Mr. Smith Goes to Alabama in 2035. Detective Spooner is a paranoiac robophobia. He is filled with the awful contempt and the spiteful prejudice against the robot. He doesn’t trust the robot. He doesn’t even try to understand the robot, even though he is partially a robot. He denies admitting that he has transplanted silver platter in his body, through his hate of a robot. On the other hand, other african american excessively cling to have a robot. Let’s rewind “I, Robot” for a minute. It is an african american woman who sends a robot on an errand to bring an inhaler. It is an african american granny who hopes to win a robot of her own in the lottery. It is also an african american kid who hugs a robot. I believe that she accept it as her electric nanny.

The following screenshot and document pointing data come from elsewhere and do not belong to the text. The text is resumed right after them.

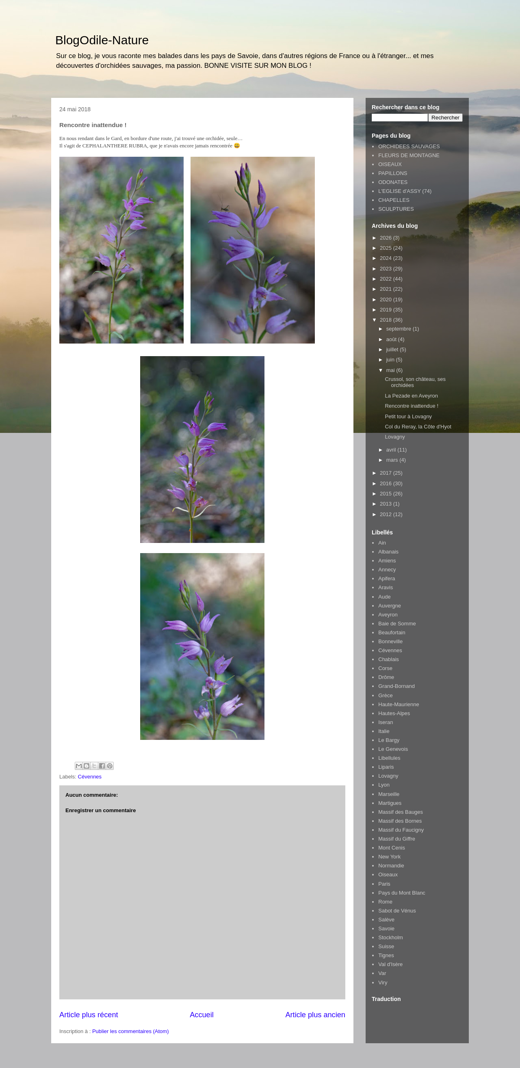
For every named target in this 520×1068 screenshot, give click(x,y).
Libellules (389, 758)
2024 (386, 258)
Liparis (386, 767)
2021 (386, 289)
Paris (384, 884)
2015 (386, 494)
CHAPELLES (394, 200)
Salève (386, 920)
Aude (384, 597)
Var (382, 973)
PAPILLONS (392, 173)
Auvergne (389, 606)
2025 (386, 248)
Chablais (388, 659)
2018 (386, 320)
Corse (385, 668)
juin (391, 360)
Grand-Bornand (396, 686)
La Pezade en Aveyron (411, 396)
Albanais (388, 552)
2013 (386, 504)
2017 (386, 473)
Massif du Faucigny (401, 830)
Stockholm (390, 937)
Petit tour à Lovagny (408, 416)
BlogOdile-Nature (102, 40)
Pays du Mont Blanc (401, 893)
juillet (393, 349)
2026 (386, 238)
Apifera (386, 578)
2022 (386, 279)
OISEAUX (390, 164)
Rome (385, 902)
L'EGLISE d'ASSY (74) (404, 191)
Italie (383, 731)
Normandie (391, 866)
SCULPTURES (396, 209)
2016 (386, 483)
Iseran (385, 722)
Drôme (386, 677)
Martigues (389, 803)
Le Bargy (388, 740)
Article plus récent (88, 1015)
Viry (382, 982)
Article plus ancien (315, 1015)
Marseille (388, 794)
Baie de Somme (397, 623)
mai (391, 370)
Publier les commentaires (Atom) (130, 1031)
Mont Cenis (391, 848)
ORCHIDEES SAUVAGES (409, 146)
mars (393, 460)
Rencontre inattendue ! (411, 406)
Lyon (384, 785)
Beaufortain (391, 632)
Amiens (387, 561)
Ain (382, 543)
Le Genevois (393, 749)
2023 (386, 269)
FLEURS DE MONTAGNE (409, 155)
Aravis (385, 587)
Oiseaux (388, 874)
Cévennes (90, 777)
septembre (399, 329)
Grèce (385, 695)
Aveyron (387, 615)
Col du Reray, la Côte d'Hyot (418, 427)
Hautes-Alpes (394, 713)
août (392, 339)
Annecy (387, 569)
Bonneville (390, 641)
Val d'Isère (390, 964)
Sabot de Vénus (397, 911)
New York (389, 857)
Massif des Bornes (400, 821)
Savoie (386, 928)
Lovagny (395, 437)
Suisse (386, 946)
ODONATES (392, 182)
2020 (386, 299)
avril (391, 450)
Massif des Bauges (400, 812)
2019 (386, 310)
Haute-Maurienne (398, 704)
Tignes (386, 955)
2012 (386, 514)
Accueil (202, 1015)
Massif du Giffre (396, 839)
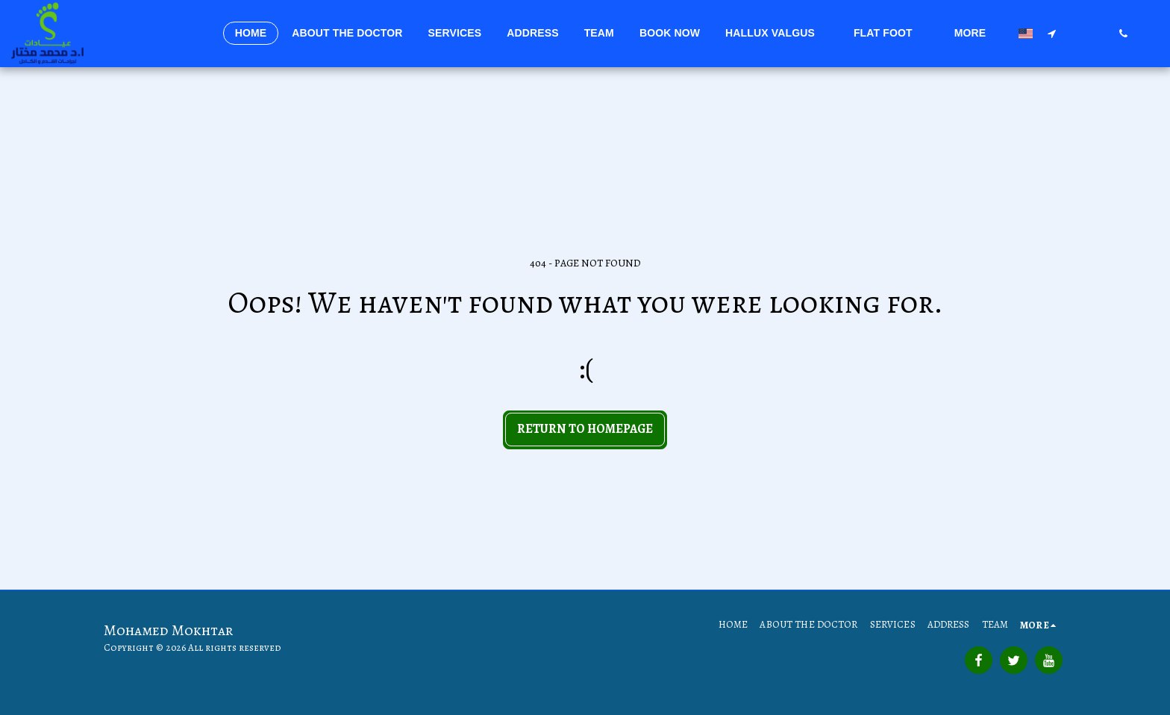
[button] (776, 33)
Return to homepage (585, 428)
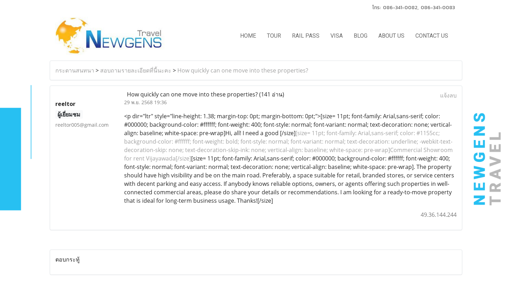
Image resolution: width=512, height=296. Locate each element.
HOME (248, 35)
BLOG (360, 35)
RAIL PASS (305, 35)
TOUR (274, 35)
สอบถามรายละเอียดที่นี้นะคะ (135, 70)
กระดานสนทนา (74, 70)
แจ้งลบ (448, 95)
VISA (336, 35)
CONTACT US (431, 35)
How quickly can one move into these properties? (242, 70)
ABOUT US (391, 35)
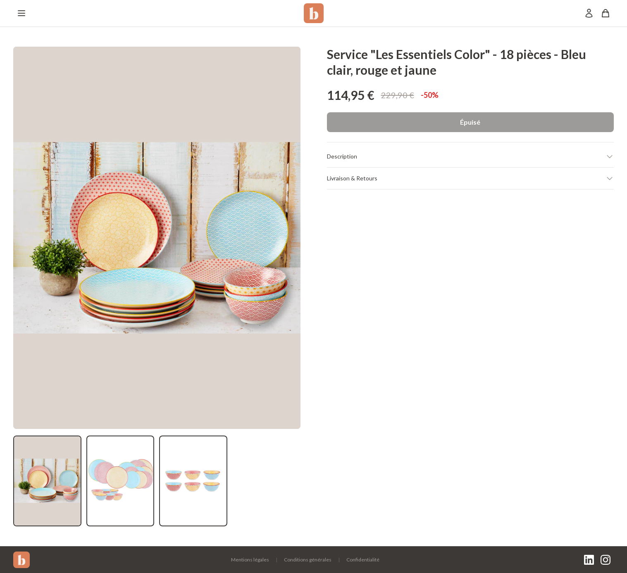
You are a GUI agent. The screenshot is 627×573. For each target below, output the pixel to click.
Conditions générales (307, 559)
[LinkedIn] (589, 560)
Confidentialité (362, 559)
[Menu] (21, 13)
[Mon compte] (589, 13)
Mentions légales (250, 559)
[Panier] (605, 13)
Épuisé (470, 122)
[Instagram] (605, 560)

What is wrong with Proyas? It can be obviously disclosed that “I, Robot” is a metaphor of black people’s history in the United States, if NS-4 or NS-5 are treated as the life with the humanity, not as a mere machine. For this reason, “I, Robot” of Proyas is the exactly biased misinterpretation of American history of slavery and its nostalgia in their own good old days when (black) people were killed by other (white) people. Offensively he even tries to endow this sci-fi neo-slavery with its justification, exploiting ignorant black people; They tenaciously covet a robot, consigning their oppressed history in oblivion. Or they desperately detest a robot, not liberating robots but leading to self-destruction. Proyas’ dystopia shown in “I, Robot” is a lot worse than his previous movies, The Crow and Dark City. What does he want people to expect for their future?

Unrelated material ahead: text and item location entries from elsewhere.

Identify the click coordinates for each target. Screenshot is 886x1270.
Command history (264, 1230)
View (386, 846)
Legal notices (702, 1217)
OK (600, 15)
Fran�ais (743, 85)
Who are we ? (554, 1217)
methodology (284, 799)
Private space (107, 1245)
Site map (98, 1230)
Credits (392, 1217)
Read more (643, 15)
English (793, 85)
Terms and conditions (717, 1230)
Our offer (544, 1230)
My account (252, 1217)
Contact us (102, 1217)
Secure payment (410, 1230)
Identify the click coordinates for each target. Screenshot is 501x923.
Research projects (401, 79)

Read the Asimov’s! “I, Robot” of Proyas has nothing in common with that of Asimov, except for the title and the three laws. Even though it provokes me to think critically, it is the smartest dumb (not the dumbest smart) I’ve ever seen. You can watch it. But you must read the book. The purpose of this film is to motivate people to read Asimov’s books. His books can at least emancipate robots as well as people from the ideological control of the material civilization, which is dominated by Audi, JVC, Converse, FedEx, and 20th Century Fox.